February #InkRipples - Genre To YA or not to YA

This month we are exploring the topic of genre. Last week I shared a varied list of favored go-to genres of many of my Facebook friends and fans (yeah, I hate that that term too!). Today I want to talk about Young Adult.

 It’s NOT a genre.

I know. I know. BUT…?! ß I’m with you on that.

See, young adult is a target audience. When you write young adult (as I do) you are writing for readers between the ages of 12 and 18 or those who like to read books written for that target audience. Middle grade is a target audience. Adult is a target audience.

Fiction is a genre. A genre I write, as a matter of fact.

Wait – did you just fall asleep on me? Yep, bet you did. Fiction is a stupidly big category that tells a potential reader nothing about your work. So instead I respond that I write fantasy and contemporary fiction. But you know what? I usually qualify it by saying YOUNG ADULT fantasy and contemporary fiction. As do many readers, as referenced in the extremely informal survey, which I published last week:

Young Adult Fantasy 2
Young Adult Romance1
YA Paranormal Romance1
Young Adult 4
Coming of Age 1

So in this example,
what exactly does Fiction mean
that Young Adults doesn't?
 I also find it interesting that even publishers ask for submissions in the young adult genre. Do they know it isn’t officially a genre? Absolutely. But as evidenced by the varied responses to my question, “What is your go-to genre?” readers consider young adult an entire category unto itself. They don’t necessarily care if it's an issues book or an urban fantasy as long as it is young adult. They want the young adult interpretation of drug abuse or fairies. They want the YA telling. Because YA has a different feel to it than its adult or middle grade counterparts. Read a paranormal book from those three different target audiences and you’ll find differences beyond the heat level of the relationships within. Middle grade will likely have a single story line. Maybe a sub plot or two, but nothing too complex. Young adult will likely have a faster pace than its adult counter part, which in my personal opinion is where YA shines. Relationships are equally complex, but the stakes are usually higher in YA (and mg, for that matter) The entire world or humanity is often threatened instead of just your family, position, personal world. So –to me, at least - identifying YA as a genre points more to the writing style of the book than the audience the book is targeting.

I’ve already admitted to being a genre dope, so please take my personal interpretations as just that – personal opinions, not official educational materials. Anyway, this is why I feel young adult is often considered a genre by readers and publishers. For those of you who are sticklers for the rules, please try to accept that in this the rules are blurred simply to define the writing style of the book in question.

What say you? Does it make you growl aloud whenever you see young adult listed as a genre or do you get it? Or perhaps you don’t even care? Let’s hear your personal opinions on the blurring of genre definitions.

If you missed them last week, please visit Katie Carroll's post on YA in genre and Kristine Hall's post on exploding genres. Both GREAT posts directly related to my meandering thoughts.

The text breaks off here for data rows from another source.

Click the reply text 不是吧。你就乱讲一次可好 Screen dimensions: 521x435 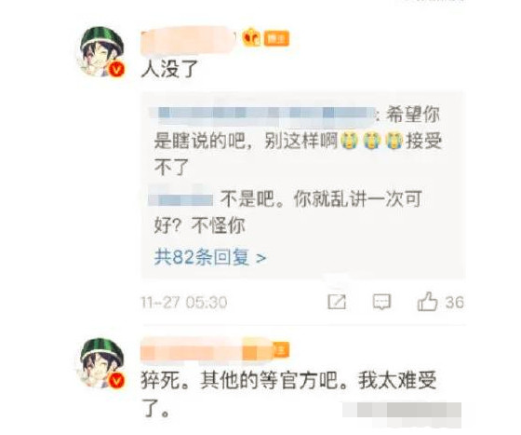[287, 211]
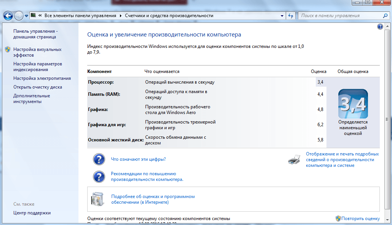Click question icon beside 'Что означают эти цифры?'
Viewport: 392px width, 225px height.
pos(99,159)
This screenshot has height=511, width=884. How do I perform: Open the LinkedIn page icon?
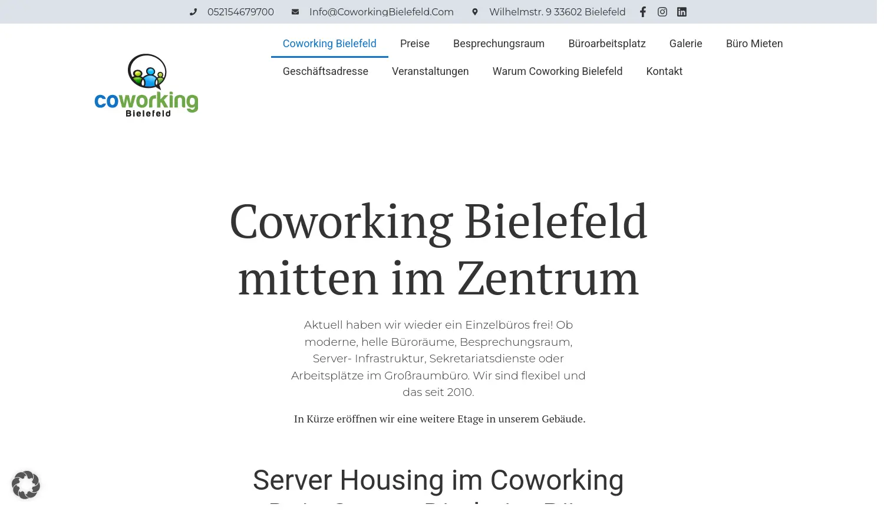pos(682,12)
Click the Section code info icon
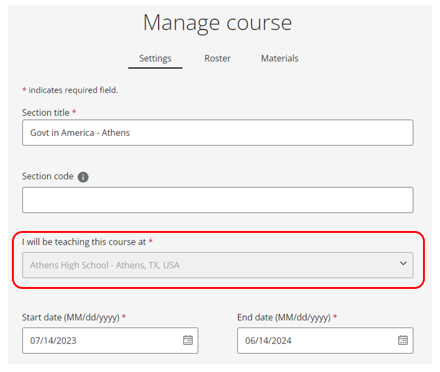The height and width of the screenshot is (372, 440). pyautogui.click(x=83, y=177)
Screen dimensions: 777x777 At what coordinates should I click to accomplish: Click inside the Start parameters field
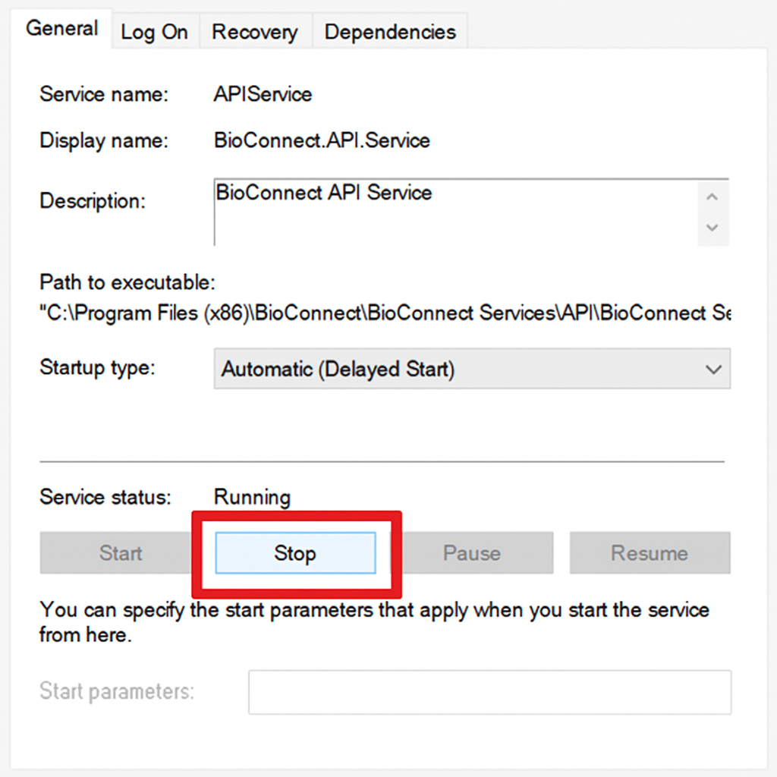[489, 691]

#Inkripples is a themed meme hosted by Mary Waibel, Katie L. Carroll, and Kai Strand posting on the first Monday of every month. To participate compose your own post regarding the theme of the month, and link back to the three host blogs. Feel free to post whenever you want during the month, but be sure to include #inkripples when you promote so readers can find you. The idea is that we toss a word or idea into the inkwell and each post is a new ripple. There is no wrong interpretation. Themes and images and more information can be found here.

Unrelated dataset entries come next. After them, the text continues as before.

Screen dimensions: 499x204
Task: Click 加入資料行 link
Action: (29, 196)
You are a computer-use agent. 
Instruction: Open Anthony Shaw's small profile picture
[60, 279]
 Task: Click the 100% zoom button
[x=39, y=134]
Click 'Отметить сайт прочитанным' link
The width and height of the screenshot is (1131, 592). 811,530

  1. Oh, my poor brain is on overload. I really care little about what a book is called. In fact, I pay little attention to the genre. A few pages in and I'll most likely know, not that it matters to me. I see the need for genre though. When an author submits to a publisher/editor/agent, they need to know if the place they're sending even publishes their type of book. It is complicated, but I'm not going to worry about it. Great post. I understand better now. And I adore the cat in the picture. Have a great week.

    1. I agree that there is a need to define, but not a desire. It can hurt my head trying to figure out where some of my own books fit!

  2. I totally get why many people say YA when asked what is there favorite genre. Though, as you know from my post, I disagree that it's actually a genre. It's an age category, and a perfectly reasonable way to categorize a book, but not all book categories are genres. Though I'm not gonna call anyone out when they say YA is their favorite genre because I get what they mean. :)

    1. "Their" not "there" in that first sentence. *blushes shamefully*

    2. Authors are people too, but I hate when I make those little common mistakes. And I make them A LOT! Ugh.

  3. When I first looked into publishing I totally thought of YA as a genre and expected to see it listed. A big shock when it wasn't there. I had a nice moment of panic on what was I going to do. Eventually, I figured it out. LOL

    1. Oh my gosh, I can imagine your panic! Eek. "But...I wrote a book..." Lol.